BEGIN

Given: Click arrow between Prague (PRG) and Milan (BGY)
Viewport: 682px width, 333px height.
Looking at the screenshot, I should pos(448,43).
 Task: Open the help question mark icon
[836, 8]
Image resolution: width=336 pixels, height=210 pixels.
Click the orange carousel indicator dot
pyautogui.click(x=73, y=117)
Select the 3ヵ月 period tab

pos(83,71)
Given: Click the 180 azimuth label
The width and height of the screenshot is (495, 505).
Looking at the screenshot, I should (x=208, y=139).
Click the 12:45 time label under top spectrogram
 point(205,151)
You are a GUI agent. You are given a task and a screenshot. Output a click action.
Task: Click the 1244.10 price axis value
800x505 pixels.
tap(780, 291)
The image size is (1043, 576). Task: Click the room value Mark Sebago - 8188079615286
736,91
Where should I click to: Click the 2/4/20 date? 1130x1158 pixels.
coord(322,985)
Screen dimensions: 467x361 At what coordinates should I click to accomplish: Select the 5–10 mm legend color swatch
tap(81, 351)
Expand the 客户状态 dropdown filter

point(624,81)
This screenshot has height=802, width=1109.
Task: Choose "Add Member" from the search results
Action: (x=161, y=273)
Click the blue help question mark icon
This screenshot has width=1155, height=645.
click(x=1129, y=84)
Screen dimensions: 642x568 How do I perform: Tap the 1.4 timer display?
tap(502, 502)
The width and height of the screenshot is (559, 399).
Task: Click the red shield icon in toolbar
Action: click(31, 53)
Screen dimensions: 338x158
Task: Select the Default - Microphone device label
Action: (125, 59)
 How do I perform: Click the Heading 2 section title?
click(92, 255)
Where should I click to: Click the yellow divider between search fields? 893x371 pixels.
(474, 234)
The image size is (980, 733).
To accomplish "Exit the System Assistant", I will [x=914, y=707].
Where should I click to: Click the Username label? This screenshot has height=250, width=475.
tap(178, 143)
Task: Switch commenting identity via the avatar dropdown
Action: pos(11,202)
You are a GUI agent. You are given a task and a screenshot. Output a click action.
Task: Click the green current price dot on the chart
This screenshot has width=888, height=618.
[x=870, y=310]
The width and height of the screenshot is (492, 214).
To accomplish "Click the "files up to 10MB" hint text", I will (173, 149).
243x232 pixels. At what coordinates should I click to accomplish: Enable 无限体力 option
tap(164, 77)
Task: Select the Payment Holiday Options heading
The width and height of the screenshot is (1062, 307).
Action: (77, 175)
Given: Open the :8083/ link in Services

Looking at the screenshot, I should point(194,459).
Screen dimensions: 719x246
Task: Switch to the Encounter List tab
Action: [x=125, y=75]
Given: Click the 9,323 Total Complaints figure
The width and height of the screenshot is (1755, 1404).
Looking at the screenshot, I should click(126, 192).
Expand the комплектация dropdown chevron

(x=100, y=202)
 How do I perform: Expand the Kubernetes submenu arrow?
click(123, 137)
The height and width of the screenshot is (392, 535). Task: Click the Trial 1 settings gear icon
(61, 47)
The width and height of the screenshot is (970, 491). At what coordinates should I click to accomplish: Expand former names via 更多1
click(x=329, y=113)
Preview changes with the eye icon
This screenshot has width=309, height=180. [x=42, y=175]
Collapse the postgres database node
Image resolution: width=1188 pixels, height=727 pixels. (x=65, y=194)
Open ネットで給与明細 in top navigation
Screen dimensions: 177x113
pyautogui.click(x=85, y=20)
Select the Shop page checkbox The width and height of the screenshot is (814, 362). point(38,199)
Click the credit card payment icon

END

Everything from the line with "Task: Select the Payment" down to the last line of the data above should be returned exactly, with both ends kept and nothing added.

Task: Select the Payment Holiday Options heading
The width and height of the screenshot is (1062, 307).
Action: (77, 175)
Given: Open the :8083/ link in Services

Looking at the screenshot, I should point(194,459).
Screen dimensions: 719x246
Task: Switch to the Encounter List tab
Action: [x=125, y=75]
Given: Click the 9,323 Total Complaints figure
The width and height of the screenshot is (1755, 1404).
Looking at the screenshot, I should click(126, 192).
Expand the комплектация dropdown chevron

(x=100, y=202)
 How do I perform: Expand the Kubernetes submenu arrow?
click(123, 137)
The height and width of the screenshot is (392, 535). Task: Click the Trial 1 settings gear icon
(61, 47)
The width and height of the screenshot is (970, 491). At what coordinates should I click to accomplish: Expand former names via 更多1
click(x=329, y=113)
Preview changes with the eye icon
This screenshot has width=309, height=180. [x=42, y=175]
Collapse the postgres database node
Image resolution: width=1188 pixels, height=727 pixels. (x=65, y=194)
Open ネットで給与明細 in top navigation
Screen dimensions: 177x113
pyautogui.click(x=85, y=20)
Select the Shop page checkbox The width and height of the screenshot is (814, 362). point(38,199)
Click the credit card payment icon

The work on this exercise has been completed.